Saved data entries

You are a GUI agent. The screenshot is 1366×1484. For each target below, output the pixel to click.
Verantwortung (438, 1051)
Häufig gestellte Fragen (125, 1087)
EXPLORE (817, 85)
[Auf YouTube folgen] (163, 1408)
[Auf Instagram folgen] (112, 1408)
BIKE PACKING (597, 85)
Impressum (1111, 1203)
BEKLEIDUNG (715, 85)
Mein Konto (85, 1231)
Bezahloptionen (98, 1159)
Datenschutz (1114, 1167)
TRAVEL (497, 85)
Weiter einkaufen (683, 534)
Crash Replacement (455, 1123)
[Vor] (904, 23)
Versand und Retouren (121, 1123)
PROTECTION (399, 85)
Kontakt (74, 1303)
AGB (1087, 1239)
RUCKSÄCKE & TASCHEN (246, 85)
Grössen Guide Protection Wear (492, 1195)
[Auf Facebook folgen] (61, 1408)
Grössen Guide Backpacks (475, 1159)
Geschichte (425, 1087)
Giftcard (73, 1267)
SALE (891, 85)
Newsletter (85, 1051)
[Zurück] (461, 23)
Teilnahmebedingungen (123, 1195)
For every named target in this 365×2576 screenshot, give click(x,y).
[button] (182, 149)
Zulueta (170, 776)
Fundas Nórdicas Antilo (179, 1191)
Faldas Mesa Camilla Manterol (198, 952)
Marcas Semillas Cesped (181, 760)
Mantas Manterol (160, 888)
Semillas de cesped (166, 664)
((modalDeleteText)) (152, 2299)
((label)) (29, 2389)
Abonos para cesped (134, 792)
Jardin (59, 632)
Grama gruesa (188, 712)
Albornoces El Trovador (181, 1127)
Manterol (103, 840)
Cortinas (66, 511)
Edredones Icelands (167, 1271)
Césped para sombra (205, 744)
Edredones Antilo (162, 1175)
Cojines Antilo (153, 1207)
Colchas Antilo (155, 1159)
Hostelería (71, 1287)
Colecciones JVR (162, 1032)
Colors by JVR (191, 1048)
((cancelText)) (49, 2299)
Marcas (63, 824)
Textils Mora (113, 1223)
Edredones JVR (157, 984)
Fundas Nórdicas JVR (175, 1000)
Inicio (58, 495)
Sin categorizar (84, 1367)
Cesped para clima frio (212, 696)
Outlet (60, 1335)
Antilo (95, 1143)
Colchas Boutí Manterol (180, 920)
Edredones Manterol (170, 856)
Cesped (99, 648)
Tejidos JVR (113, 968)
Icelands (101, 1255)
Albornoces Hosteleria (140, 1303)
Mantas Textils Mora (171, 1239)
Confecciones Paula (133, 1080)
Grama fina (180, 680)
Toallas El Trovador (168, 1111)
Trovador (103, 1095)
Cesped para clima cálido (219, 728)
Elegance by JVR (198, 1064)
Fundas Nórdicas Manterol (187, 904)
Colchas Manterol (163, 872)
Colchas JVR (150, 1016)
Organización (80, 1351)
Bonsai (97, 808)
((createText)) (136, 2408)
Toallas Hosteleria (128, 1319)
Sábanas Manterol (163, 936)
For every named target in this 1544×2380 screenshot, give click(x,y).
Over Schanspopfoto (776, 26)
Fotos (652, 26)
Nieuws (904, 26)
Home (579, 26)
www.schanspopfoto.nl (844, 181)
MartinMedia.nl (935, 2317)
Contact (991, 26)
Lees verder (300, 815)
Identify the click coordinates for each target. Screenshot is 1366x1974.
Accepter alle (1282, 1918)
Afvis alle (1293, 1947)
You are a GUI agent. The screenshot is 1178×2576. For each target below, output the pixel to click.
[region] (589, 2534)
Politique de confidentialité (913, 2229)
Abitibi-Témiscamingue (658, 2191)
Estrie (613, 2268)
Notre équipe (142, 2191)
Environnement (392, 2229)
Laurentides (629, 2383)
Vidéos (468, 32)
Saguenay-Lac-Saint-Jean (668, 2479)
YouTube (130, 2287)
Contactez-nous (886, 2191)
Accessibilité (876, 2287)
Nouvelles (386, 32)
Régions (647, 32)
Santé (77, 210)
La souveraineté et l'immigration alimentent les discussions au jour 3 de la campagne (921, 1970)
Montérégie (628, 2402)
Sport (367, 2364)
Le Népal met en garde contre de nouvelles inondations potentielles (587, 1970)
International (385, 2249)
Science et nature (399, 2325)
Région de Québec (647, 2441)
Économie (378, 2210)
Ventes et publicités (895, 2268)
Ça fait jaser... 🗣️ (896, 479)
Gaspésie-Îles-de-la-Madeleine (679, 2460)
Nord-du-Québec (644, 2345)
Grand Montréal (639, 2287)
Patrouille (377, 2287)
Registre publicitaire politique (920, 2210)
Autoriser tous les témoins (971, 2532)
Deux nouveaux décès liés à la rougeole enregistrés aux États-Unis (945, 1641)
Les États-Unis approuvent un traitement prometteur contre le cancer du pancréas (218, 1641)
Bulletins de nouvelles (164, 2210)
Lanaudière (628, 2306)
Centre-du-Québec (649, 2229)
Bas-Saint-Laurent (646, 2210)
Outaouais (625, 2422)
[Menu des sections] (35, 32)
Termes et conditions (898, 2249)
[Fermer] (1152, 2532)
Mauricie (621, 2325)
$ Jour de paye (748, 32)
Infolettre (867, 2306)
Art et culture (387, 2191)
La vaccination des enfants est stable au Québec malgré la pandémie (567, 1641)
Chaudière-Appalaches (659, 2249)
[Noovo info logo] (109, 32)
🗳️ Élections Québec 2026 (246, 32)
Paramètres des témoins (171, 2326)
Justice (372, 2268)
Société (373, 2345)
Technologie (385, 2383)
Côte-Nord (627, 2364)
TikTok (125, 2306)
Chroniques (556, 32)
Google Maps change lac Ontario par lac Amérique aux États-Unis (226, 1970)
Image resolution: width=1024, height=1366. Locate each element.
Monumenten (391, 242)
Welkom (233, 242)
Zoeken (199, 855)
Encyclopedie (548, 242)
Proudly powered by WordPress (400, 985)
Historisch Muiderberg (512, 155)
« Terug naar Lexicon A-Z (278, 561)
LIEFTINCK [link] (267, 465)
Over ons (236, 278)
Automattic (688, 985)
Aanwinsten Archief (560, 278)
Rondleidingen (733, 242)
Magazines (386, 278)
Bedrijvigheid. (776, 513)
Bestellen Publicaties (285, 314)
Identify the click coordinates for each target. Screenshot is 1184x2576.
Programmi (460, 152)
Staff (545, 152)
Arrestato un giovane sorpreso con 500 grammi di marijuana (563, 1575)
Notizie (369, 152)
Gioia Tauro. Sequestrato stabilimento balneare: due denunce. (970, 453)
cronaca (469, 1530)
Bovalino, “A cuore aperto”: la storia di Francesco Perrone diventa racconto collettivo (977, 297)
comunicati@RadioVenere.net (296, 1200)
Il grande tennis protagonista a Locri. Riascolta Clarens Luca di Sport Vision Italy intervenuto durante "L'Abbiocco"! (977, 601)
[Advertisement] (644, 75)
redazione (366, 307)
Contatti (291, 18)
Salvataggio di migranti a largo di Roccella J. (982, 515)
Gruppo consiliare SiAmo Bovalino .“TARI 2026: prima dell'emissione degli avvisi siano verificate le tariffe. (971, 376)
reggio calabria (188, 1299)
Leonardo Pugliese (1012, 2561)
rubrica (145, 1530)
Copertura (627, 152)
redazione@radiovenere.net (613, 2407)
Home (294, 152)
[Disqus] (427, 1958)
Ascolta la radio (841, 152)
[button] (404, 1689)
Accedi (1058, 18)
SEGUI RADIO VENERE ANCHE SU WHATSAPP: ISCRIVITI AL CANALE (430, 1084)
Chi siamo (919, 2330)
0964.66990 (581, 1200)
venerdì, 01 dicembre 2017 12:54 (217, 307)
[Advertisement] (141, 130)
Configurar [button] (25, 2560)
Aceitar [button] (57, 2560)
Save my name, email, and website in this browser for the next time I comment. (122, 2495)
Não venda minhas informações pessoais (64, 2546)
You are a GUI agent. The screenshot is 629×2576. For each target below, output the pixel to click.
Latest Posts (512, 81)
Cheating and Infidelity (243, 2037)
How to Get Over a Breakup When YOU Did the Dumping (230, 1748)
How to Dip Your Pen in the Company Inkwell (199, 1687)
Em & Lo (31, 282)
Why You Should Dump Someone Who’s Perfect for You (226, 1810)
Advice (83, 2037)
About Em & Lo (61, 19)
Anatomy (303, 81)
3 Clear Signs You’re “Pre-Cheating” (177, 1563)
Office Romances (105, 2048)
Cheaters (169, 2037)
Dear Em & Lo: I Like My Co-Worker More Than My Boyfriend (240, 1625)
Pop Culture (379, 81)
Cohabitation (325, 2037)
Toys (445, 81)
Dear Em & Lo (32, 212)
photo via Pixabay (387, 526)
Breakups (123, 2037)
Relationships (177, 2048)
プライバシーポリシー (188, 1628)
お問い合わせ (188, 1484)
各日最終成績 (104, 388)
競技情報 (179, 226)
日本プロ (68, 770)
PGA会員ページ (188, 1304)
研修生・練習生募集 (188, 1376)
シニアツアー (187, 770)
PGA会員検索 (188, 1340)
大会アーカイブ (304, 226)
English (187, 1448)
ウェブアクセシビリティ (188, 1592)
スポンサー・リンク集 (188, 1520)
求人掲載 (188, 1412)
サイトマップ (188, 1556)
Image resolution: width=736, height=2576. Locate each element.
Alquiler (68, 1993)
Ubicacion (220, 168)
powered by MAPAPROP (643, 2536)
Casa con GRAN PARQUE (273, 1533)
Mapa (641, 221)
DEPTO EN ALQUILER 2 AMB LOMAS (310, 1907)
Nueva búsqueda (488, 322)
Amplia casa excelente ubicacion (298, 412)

◆ WORK TO BE COMPLETED ◆
All lines in the entries above that hold the word "Sport" need to be copied.

◆ RESPONSE FOR THIS EXERCISE ◆
Sport (367, 2364)
Il grande tennis protagonista a Locri. Riascolta Clarens Luca di Sport Vision Italy intervenuto durante "L'Abbiocco"! (977, 601)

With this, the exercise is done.